● **Work order**
Everything from the line holding "Task: Click 辛政华's green leaf avatar" through the end of the records should be printed exactly, apart from the pictures.
* * * * *
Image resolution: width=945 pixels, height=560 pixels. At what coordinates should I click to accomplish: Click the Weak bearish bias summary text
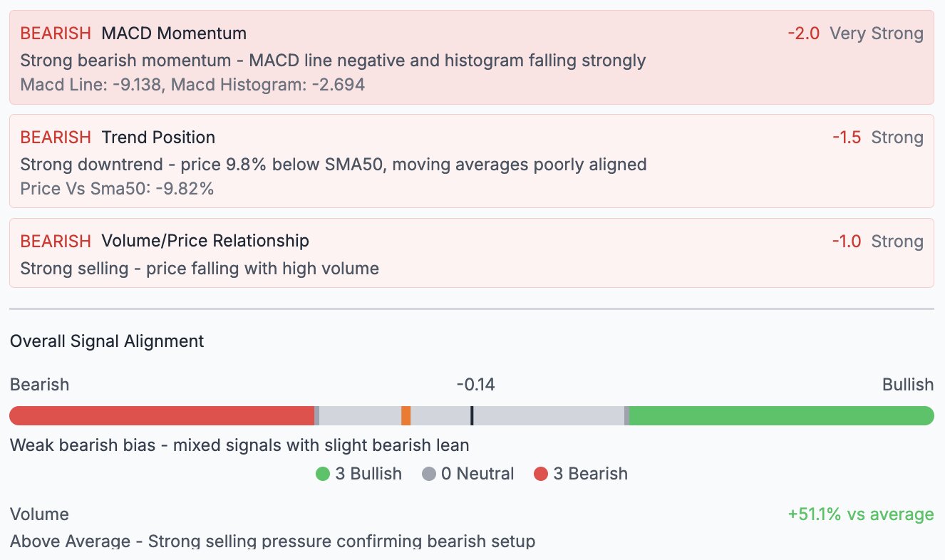click(239, 446)
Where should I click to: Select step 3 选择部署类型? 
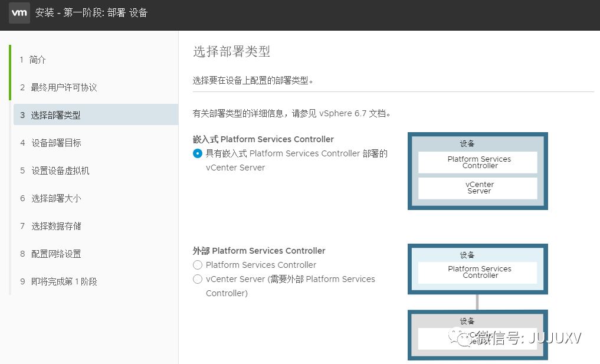(x=55, y=115)
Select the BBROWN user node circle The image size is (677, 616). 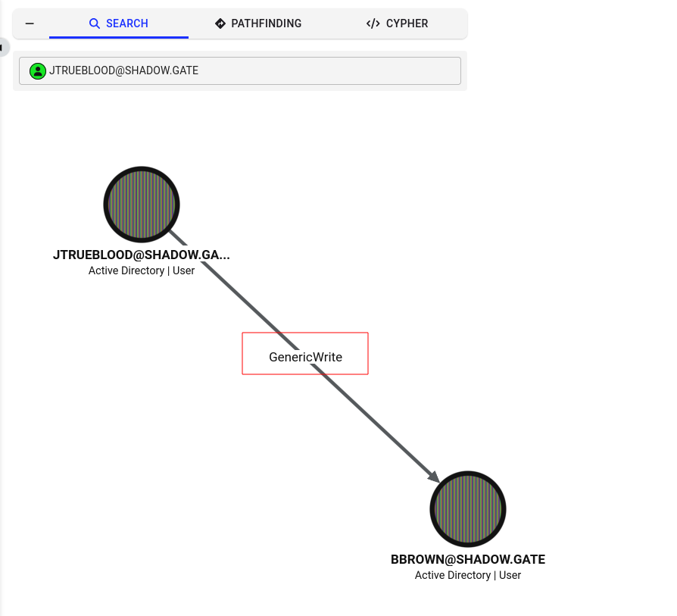pyautogui.click(x=468, y=509)
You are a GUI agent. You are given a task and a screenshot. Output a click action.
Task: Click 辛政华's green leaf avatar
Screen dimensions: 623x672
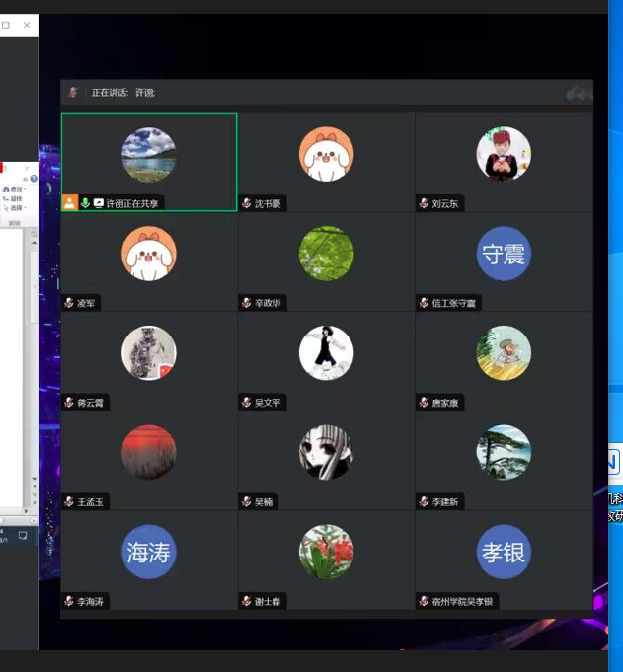coord(327,254)
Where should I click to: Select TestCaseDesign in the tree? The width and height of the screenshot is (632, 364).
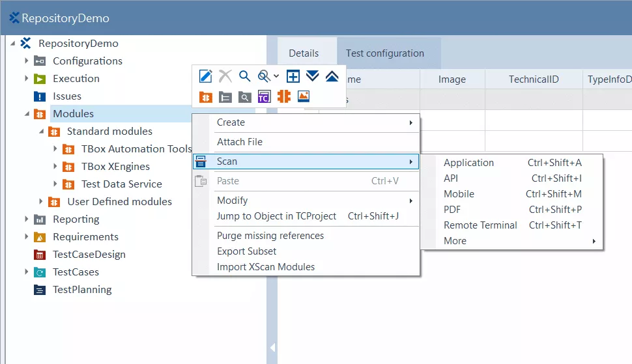[89, 255]
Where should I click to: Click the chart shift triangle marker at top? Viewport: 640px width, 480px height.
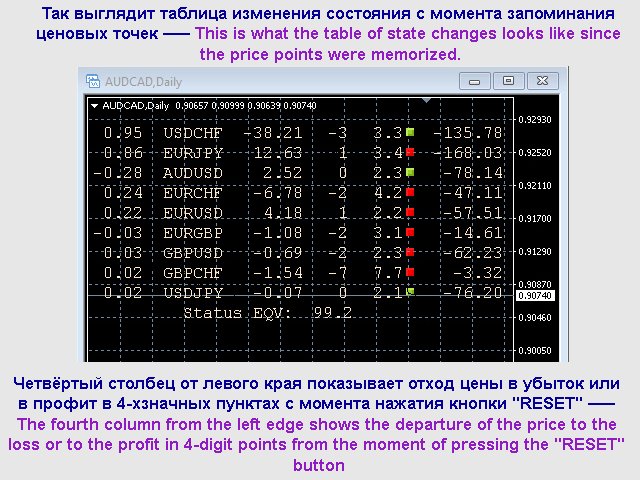[427, 101]
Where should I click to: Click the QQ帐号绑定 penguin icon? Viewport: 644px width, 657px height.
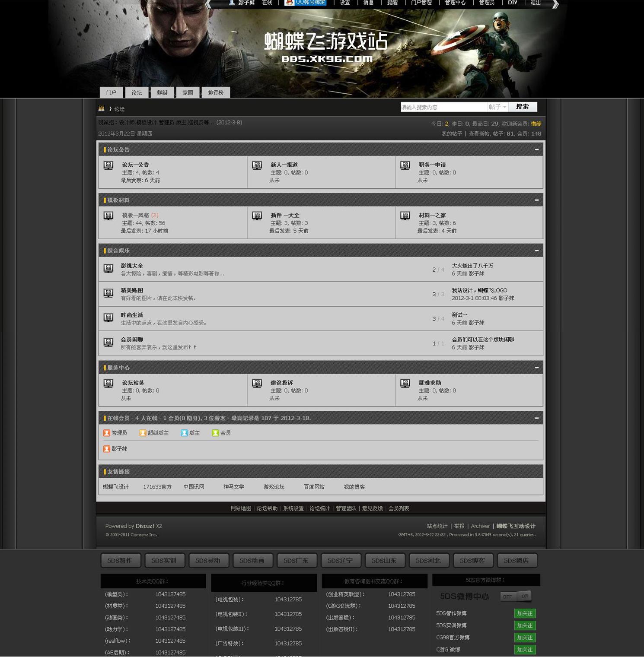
* * * * *
● **Answer to the problem**
Task: Click 辛政华's green leaf avatar
Screen dimensions: 623x672
coord(327,254)
Where should I click to: Select TestCaseDesign in the tree? The width and height of the screenshot is (632, 364).
[89, 255]
Where should I click to: Click the chart shift triangle marker at top? Viewport: 640px width, 480px height.
[427, 101]
Where should I click to: Click the QQ帐号绑定 penguin icon? Viewport: 644px width, 657px height.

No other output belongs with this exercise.